» DIRECTIONS
Repeat exactly, and only, the lines from the one holding "Open the XRF import tool" through the last line of the records below.

» STORED DATA
[Start of Attachment]
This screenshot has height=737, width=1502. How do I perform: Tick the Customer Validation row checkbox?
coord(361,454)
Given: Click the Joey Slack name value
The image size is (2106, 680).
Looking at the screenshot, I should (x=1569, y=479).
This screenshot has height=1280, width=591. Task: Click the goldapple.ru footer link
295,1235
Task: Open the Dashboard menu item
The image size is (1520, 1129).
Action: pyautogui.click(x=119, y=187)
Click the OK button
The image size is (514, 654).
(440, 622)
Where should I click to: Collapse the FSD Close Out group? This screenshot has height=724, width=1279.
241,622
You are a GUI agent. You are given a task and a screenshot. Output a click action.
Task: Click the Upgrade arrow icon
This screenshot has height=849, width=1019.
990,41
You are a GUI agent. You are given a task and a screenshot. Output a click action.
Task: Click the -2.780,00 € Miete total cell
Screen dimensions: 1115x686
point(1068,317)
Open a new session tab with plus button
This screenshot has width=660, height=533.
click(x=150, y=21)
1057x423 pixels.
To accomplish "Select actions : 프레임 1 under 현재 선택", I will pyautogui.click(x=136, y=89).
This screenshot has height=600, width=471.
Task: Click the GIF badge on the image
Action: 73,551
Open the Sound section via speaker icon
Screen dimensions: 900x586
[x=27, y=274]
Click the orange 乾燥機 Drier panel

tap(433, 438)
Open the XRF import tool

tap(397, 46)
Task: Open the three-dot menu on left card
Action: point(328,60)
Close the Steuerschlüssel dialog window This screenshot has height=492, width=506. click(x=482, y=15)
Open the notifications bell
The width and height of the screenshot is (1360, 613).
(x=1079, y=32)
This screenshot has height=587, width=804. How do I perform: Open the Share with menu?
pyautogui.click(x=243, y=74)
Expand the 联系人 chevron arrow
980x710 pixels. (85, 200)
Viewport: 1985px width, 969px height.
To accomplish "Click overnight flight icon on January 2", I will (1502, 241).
[End of Attachment]
» TASK OUTPUT
Open the XRF import tool

tap(397, 46)
Task: Open the three-dot menu on left card
Action: point(328,60)
Close the Steuerschlüssel dialog window This screenshot has height=492, width=506. click(x=482, y=15)
Open the notifications bell
The width and height of the screenshot is (1360, 613).
(x=1079, y=32)
This screenshot has height=587, width=804. How do I perform: Open the Share with menu?
pyautogui.click(x=243, y=74)
Expand the 联系人 chevron arrow
980x710 pixels. (85, 200)
Viewport: 1985px width, 969px height.
To accomplish "Click overnight flight icon on January 2", I will (1502, 241).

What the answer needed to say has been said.